▸ **Aim of the task**: Take each line in the entries below that holds "Close" and show it.

▸ **Records for this exercise**:
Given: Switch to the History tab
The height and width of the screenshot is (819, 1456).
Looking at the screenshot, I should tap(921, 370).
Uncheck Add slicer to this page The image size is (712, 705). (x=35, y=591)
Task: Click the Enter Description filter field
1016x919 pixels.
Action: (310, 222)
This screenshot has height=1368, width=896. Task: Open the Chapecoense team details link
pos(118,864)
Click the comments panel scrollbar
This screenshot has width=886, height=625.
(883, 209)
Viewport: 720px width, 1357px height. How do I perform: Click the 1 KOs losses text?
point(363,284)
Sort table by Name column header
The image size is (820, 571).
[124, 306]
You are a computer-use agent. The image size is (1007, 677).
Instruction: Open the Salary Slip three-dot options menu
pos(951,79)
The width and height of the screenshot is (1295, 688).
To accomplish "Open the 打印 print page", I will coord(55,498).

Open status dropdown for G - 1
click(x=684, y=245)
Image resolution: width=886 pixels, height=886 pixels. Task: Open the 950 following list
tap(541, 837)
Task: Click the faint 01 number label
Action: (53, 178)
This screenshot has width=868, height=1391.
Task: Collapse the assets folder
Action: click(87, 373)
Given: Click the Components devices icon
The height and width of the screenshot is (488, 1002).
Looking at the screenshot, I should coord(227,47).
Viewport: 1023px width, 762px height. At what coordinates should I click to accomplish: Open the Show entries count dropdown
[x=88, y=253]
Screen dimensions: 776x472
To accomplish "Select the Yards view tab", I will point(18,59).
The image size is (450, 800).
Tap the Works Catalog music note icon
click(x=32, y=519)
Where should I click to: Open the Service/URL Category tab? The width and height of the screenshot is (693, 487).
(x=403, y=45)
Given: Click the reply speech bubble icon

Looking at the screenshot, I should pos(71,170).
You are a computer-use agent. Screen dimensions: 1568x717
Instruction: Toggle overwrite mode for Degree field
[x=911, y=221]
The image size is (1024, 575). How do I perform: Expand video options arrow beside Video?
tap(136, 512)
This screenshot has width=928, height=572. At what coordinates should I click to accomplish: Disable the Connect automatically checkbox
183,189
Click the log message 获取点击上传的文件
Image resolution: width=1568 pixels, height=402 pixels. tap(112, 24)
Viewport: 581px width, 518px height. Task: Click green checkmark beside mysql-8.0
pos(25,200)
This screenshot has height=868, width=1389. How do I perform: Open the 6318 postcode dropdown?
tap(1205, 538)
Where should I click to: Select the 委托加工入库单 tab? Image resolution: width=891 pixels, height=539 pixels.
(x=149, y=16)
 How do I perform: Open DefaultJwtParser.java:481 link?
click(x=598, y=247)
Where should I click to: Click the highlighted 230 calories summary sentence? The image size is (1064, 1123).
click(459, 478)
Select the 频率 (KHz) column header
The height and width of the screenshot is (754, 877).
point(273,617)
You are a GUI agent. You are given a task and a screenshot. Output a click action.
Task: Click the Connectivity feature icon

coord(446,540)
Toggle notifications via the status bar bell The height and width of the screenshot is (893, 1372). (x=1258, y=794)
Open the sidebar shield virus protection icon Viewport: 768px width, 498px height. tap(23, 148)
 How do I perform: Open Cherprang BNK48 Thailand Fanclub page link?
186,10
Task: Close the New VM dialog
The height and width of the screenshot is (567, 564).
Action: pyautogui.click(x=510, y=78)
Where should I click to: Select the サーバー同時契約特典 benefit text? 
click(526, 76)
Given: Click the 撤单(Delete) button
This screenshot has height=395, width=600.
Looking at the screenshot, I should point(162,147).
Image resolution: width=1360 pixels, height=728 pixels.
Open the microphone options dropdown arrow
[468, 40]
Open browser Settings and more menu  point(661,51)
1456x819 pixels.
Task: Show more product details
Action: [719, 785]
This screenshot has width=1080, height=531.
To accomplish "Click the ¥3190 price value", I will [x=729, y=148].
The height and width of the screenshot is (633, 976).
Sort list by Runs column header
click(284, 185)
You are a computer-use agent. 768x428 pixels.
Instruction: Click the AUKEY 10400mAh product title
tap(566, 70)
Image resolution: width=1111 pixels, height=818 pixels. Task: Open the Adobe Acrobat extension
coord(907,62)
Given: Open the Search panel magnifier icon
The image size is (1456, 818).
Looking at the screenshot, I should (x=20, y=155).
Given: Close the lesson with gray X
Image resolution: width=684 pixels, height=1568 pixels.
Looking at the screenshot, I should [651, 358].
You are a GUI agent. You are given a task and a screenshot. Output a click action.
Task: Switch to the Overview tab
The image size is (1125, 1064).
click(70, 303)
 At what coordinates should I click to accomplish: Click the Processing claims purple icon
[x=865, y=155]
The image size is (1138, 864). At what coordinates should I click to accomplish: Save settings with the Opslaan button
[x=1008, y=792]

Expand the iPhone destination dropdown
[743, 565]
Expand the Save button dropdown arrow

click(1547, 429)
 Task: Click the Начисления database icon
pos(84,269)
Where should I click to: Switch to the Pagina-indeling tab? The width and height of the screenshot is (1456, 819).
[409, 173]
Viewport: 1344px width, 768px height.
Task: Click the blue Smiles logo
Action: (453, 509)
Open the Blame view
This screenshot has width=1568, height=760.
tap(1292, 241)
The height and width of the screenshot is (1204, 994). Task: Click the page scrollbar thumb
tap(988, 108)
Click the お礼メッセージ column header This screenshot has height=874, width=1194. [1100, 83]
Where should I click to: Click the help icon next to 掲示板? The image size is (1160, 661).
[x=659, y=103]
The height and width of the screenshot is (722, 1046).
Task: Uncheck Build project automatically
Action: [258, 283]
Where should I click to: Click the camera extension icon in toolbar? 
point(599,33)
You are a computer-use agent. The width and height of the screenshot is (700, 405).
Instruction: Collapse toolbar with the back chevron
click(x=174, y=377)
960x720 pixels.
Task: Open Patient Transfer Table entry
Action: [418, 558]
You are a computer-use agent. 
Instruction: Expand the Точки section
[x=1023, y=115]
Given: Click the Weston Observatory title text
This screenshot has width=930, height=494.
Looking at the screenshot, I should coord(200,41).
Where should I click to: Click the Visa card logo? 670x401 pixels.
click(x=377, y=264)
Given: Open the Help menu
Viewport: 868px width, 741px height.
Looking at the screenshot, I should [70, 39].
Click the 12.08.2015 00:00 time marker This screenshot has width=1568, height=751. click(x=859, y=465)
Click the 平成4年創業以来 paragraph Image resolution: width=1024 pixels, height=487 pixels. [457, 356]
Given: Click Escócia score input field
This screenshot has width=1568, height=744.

▸ **Exercise solution**:
Task: Close the New VM dialog
Given: Close the lesson with gray X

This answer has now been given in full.